The Core Difference

A resume is a concise, targeted document, typically 1 to 2 pages, summarising your most relevant experience, skills, and achievements for a specific role. A CV (Curriculum Vitae) is the complete, often lengthy version, including full academic and professional history: every publication, research project, presentation, award, certification, and detailed role description.

The choice depends on three things. The region you're applying in. The industry. The type of role.

Related reading: French CV Guide 2026: How to Write a Curriculum Vitae That Gets Interviews in France · German Lebenslauf Guide 2026: How to Write a CV That Gets Interviews in Germany · UAE CV Guide 2026: How to Write a Resume That Gets Interviews in Dubai and Abu Dhabi.

When to Use a Resume

Use a resume for almost all industry (non-academic) applications in India, the US, Canada, the UK. Tech, finance, marketing, consulting, operations, sales, HR, and most other corporate roles. One page for under 10 years of experience. Two pages max for senior professionals. Every word earns its place. If it doesn't add value, cut it.

When to Use a CV

Use a CV when applying for academic roles (faculty, research, postdoctoral fellowships), research grants or fellowships, European and Middle Eastern roles where "CV" is used but usually means resume, medical or scientific roles requiring full publication lists, or any application that explicitly says "CV."

The Indian Context

In India, "resume" and "CV" are used interchangeably by most employers. When an Indian company says "send your CV," they mean a resume. Follow standard resume practices (1 to 2 pages, concise, achievement-focused) unless the role is in academia or research. A friend at IIT Delhi sent a 6-page academic-style CV for a product role at a Bengaluru fintech and got rejected without an interview. The recruiter mentioned the length specifically. It read as "didn't bother to tailor."

Formatting Guidelines

For a resume: clean single-column or two-column layout, consistent fonts (10 to 12pt), clear section headers, bullet points for experience, margins of 0.5 to 1 inch. For a CV: similar formatting plus dedicated sections for publications (in academic citation format), conference presentations, grants, professional memberships. CVs run 3 to 10+ pages depending on career stage.

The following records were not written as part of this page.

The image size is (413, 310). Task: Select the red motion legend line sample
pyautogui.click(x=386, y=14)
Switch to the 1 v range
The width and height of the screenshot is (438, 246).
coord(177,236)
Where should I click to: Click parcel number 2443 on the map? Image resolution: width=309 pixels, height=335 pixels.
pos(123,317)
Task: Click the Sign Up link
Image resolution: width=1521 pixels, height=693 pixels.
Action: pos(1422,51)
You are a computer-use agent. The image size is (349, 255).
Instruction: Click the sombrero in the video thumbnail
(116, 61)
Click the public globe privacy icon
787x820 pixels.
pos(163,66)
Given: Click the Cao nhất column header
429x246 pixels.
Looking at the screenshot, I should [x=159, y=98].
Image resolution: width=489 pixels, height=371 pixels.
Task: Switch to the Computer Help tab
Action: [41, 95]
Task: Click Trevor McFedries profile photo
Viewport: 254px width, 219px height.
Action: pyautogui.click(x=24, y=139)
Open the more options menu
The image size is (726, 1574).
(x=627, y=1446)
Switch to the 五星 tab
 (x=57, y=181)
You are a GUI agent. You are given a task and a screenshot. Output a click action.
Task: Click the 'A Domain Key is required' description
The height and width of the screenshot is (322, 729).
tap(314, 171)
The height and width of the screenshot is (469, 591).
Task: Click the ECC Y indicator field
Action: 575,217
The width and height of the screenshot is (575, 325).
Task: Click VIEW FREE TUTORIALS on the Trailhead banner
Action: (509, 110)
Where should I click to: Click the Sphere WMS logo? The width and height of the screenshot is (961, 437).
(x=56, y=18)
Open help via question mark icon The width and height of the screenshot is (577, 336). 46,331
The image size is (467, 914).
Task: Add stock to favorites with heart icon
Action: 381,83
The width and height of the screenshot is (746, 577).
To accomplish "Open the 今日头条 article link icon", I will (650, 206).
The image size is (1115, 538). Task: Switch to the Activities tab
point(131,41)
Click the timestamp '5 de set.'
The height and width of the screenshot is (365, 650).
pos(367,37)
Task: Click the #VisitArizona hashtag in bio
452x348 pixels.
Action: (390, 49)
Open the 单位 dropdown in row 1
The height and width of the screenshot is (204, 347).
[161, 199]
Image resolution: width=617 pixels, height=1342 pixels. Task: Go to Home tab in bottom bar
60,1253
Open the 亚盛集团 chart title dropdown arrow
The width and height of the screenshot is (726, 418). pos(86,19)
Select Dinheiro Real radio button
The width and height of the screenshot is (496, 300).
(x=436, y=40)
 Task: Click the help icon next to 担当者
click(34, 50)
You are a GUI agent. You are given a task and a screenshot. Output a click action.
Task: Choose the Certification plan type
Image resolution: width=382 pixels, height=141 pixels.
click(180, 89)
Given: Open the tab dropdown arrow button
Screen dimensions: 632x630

Tailoring for Specific Applications

Both should be tailored. A resume changes for every application (at least the summary and top bullets). A CV changes less, but always label non-relevant sections clearly so the reader can skip to what matters.

Format matters less than content. A clean one-pager with sharp specifics outperforms a six-page CV padded with filler. Whether you're sending a resume or a CV, the question is the same: is every line earning its space? If not, cut.